LAWS(JHAR)-2012-3-19

ARVIND KUMAR MISHRA Vs. UNION OF INDIA

Decided On March 13, 2012
ARVIND KUMAR MISHRA Appellant
V/S
UNION OF INDIA Respondents

JUDGEMENT

(1.) Heard Learned Counsel for the parties. The petitioner is aggrieved against order dated 15.9.2011 passed in W.P.(S) No. 6127 of 2009, by which the writ petition of the writ petitioner, challenging the order passed by the disciplinary authority and appellate authority, has been dismissed.

(2.) Learned Counsel for the petitioner submitted that initially enquiry was conducted but the copy of the enquiry report was not given to the writ petitioner nor it was produced by the respondents, either before the learned Single Judge or before this Court. However, when disciplinary authority ordered further enquiry, it was conducted and it's copy was given to the writ petitioner. It is also submitted that the departmental enquiry was initiated on the basis of written complaint submitted by one of the persons who himself, in enquiry, denied the filing of the complaint and also stated in affidavit that he did not lodge any complaint to the authority concerned. It is submitted that other witnesses including the complainant were not present on spot and their statement can be treated as hearsay evidence. It is also submitted that by order dated 5.09.2009, further enquiry was directed to be conducted and the witnesses who were already examined, who are P.W. 1., P.W. 2 and P.W. 3, did not turn up and then new witnesses which were not listed witnesses were summoned and their statement were recorded as C.W. 1, C.W. 2 and C.W. 3. Even statement of those witnesses could not prove the guilt of the petitioner. It is also submitted that the petitioner has never been involved in such kind of act, either before the order or at the time when the occurrence alleged to take place. Learned Counsel for the appellant relied upon two judgments delivered in the case of Bhuwalka Steel Industries Limited & Ors Vs. Bombay Iron and Steel Labour Board and Others, 2010 2 SCC 273and in the case of Mohd. Yunus Khan Vs. State of Uttar Pradesh & Ors., 2010 10 SCC 539wherein it has been held that enquiry should be fair and the conclusion must be based on evidence and even in a case where the delinquent person/officer is of an armed forces then also he requires to be given a fair treatment.

(3.) We considered the submission of Learned Counsel for the appellant and perused the orders passed by the two authorities and the reasons given by the learned Single Judge.
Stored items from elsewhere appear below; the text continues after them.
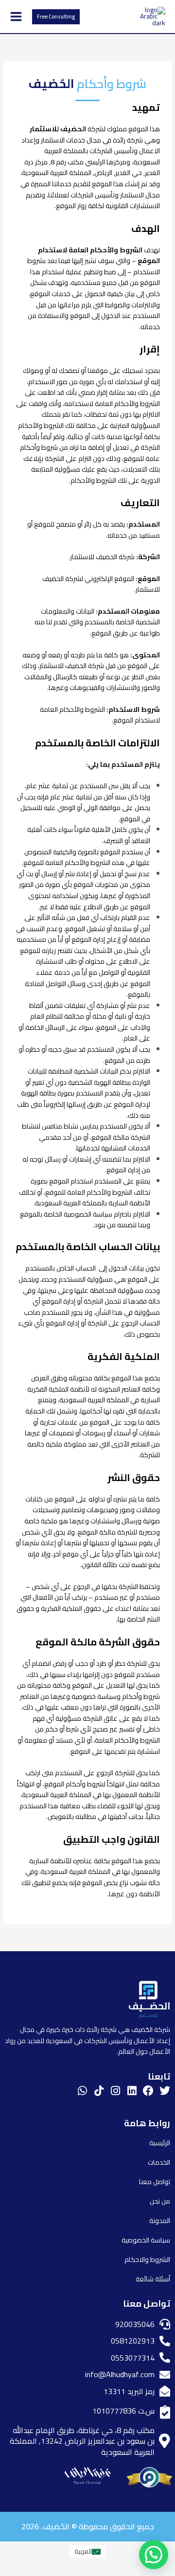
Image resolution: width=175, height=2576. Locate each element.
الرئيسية (159, 2142)
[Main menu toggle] (16, 16)
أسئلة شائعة (153, 2279)
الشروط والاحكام (147, 2259)
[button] (56, 16)
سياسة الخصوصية (146, 2240)
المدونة (159, 2220)
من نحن (160, 2201)
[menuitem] (87, 2551)
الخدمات (159, 2162)
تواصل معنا (154, 2181)
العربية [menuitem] (83, 2551)
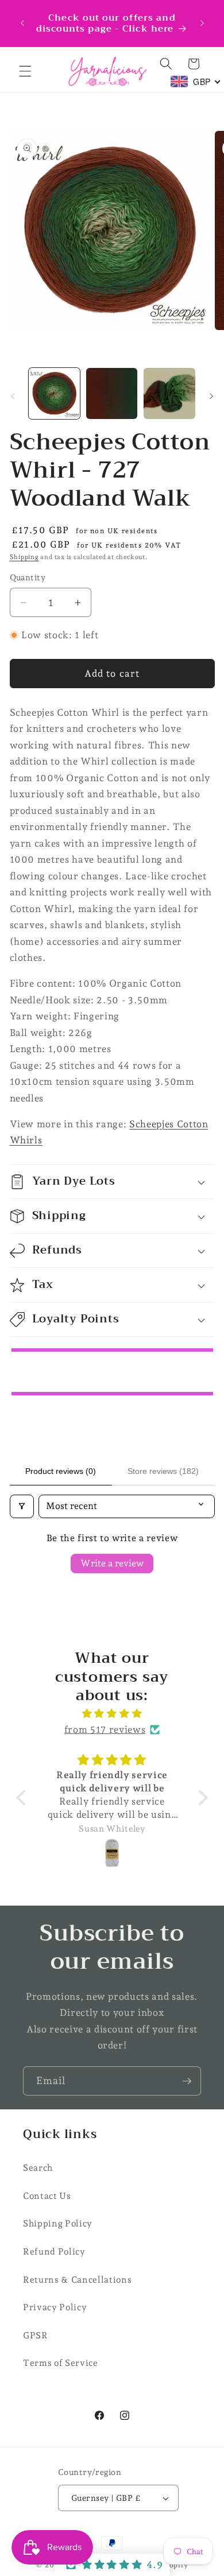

We are of the considered opinion that the disciplinary authority and the appellate authority have considered the evidence of the witnesses in detail including the statement of P.W 1, P.W 2 and P.W 3. P.W. 1 is the complainant and he stated in his statement that complaint bears his signature. However he submitted that he did not wrote the complaint and he was under intoxication position and in that situation his signature was taken by his friends who surrounded the spot. This witness has also submitted in affidavit in support of writ petitioner. Such witness who has deep interest in the writ petitioner, if subsequent to admitting the signature on the document denied his submitting the complaint then it was the duty of the enquiry officer to find out truth from the statement of witness from totality of his evidence and the enquiry officer could have discarded the evidence, which is unreliable. We are of the considered opinion that, that part of the statement which tried to deny the submitting the complaint to authorities in writing was right rejected by the authorities in view of deep interest shown by the witness in the writ petitioner. The appellant was charged with the offence of attempting to commit theft and goods were recovered outside the workshop and the appellant-petitioner was holding the post of constable in Central Industrial Security Force. The order passed by the enquiry officer and the appellate authority, which are in detail, has been passed after considering the evidence and full opportunity was given to the writ petitioner to prove his case. Therefore, in the facts of the case, the ration judgment relied upon by the Learned Counsel for the appellant has been fully complied with.